NAPA is ubiquitously expressed in various mammalian cells and tissues. In mouse tissues, its expression level is highest in the brain, spleen, and testis (Whiteheart et al., 1993). Data from the human gene atlas has shown that NAPA is expressed at the highest level in heart, liver, lung, and placenta. Regulation of NAPA expression remains unexplored. One recent report demonstrated decreased protein levels of NAPA in brain synaptosomes of rats subjected to oxidative stress (Kaneai et al., 2013).

In polarized epithelial cells such as alveolar type II cells, T84, and SK-CO15 human colonic epithelial cells NAPA predominantly localizes in the plasma membrane with significant enrichment at the apical junctional complex (Abonyo et al., 2003; Naydenov et al., 2012a). By contrast, in contact-naïve epithelial cells, NAPA accumulates in the perinuclear intracellular compartment that resembles the Golgi complex (Naydenov et al., 2012a).

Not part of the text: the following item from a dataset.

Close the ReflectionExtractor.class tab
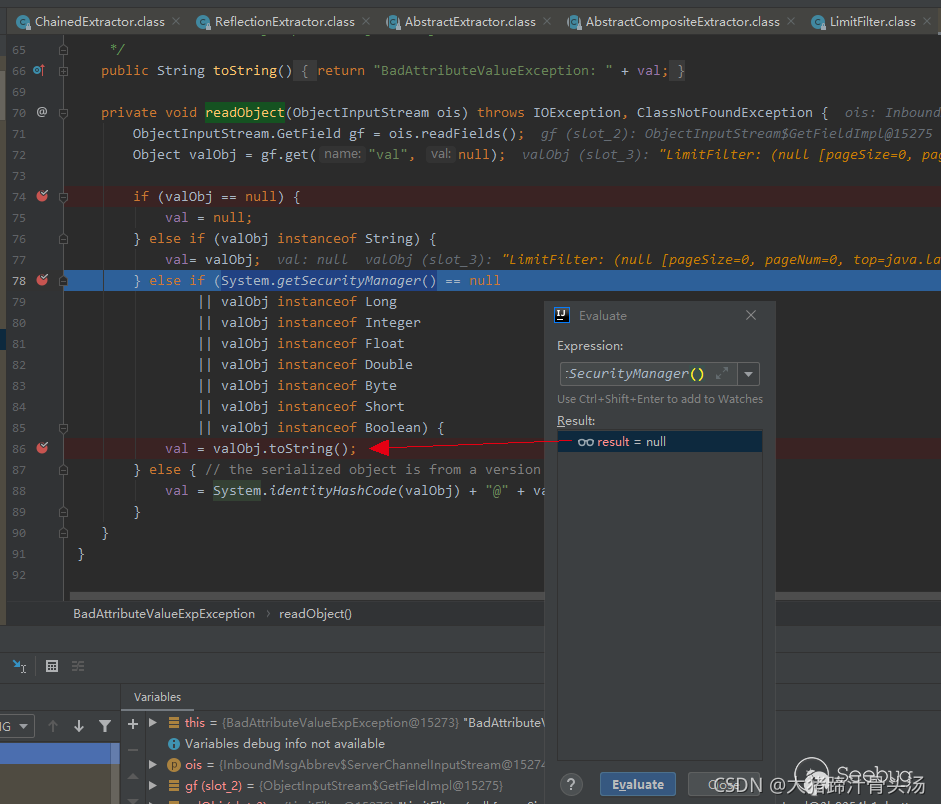 click(x=368, y=21)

One of the most-studied intracellular functions of NAPA involves regulation of NSF-dependent vesicle fusion (Andreeva et al., 2006). According to the so-called "SNARE (soluble NSF attachment protein receptor) hypothesis" vesicle fusion is driven by specific associations of complementary SNARE proteins residing on the vesicle (v-SNAREs) and target (t-SNAREs) membranes (Chen and Scheller, 2001). These proteins form a core SNARE complex consisting of a parallel four-helix bundle. This complex drives the opposing membranes to a close apposition, and subsequently to a complete fusion (fig. 2). Eukaryotic cells use an evolutionarily-conserved mechanism to disassemble and recycle the cys-SNARE complex that is formed after the fusion of two membranes (Barnard et al., 1997). This mechanism involves a hexameric ATPase, NSF, and its adaptor protein, NAPA (Vivona et al., 2013; Wilson et al., 1992; Winter et al., 2009). NAPA interacts with the SNARE complex, recruits NSF, stimulates NSF activity, and transduces a conformational change of NSF to drive SNARE disassembly (fig. 2). NAPA was implicated in the regulation of numerous trafficking/fusion events in different cellular compartments (Andreeva et al., 2006). Examples of this regulation include ER-Golgi transport, intra-Golgi vesicle fusion, trafficking from the trans-Golgi network to the plasma membrane, neuromediator exocytosis, and synaptic vesicle fusion (Barnard et al., 1997; Burgalossi et al., 2010; Clary et al., 1990; Low et al., 1998; Peter et al., 1998; Xu et al., 2002). Interestingly, recent studies discovered several NSF-independent activities of NAPA. These activities involve assembly of epithelial junctions (Andreeva et al., 2005; Naydenov et al., 2012a), suppression of cell apoptosis (Naydenov et al., 2012b; Wu and Chao, 2010), and autophagy (Naydenov et al., 2012c), as well as regulation of store-operated calcium entry (Miao et al., 2013). Such NSF-independent functions are likely to depend on NAPA interactions with different binding partners. For example, NAPA may suppress apoptosis due to its binding to the ER-resident, pro-apoptotic protein BNIP1 (Nakajima et al., 2004). Furthermore, NAPA-dependent regulation of autophagy can be mediated by its ability to interact and dephosphorylate AMP-activated protein kinase (Wang and Brautigan, 2013).

A missense G to A transition that leads to a change from methionine to isoleucine (M105I) has been detected in mice (Chae et al., 2004; Hong et al., 2004). This mutation leads to the appearance of the so-called hyh (hydrocephalus with hop gait) phenotype and also impairs acrosomal exocytosis in sperm (Bátiz et al., 2009). Other mutations have not been found associated with this gene potentially because of the multiple roles of NAPA in critical cellular functions which would prevent survival of cells with dysfunctional NAPA mutations.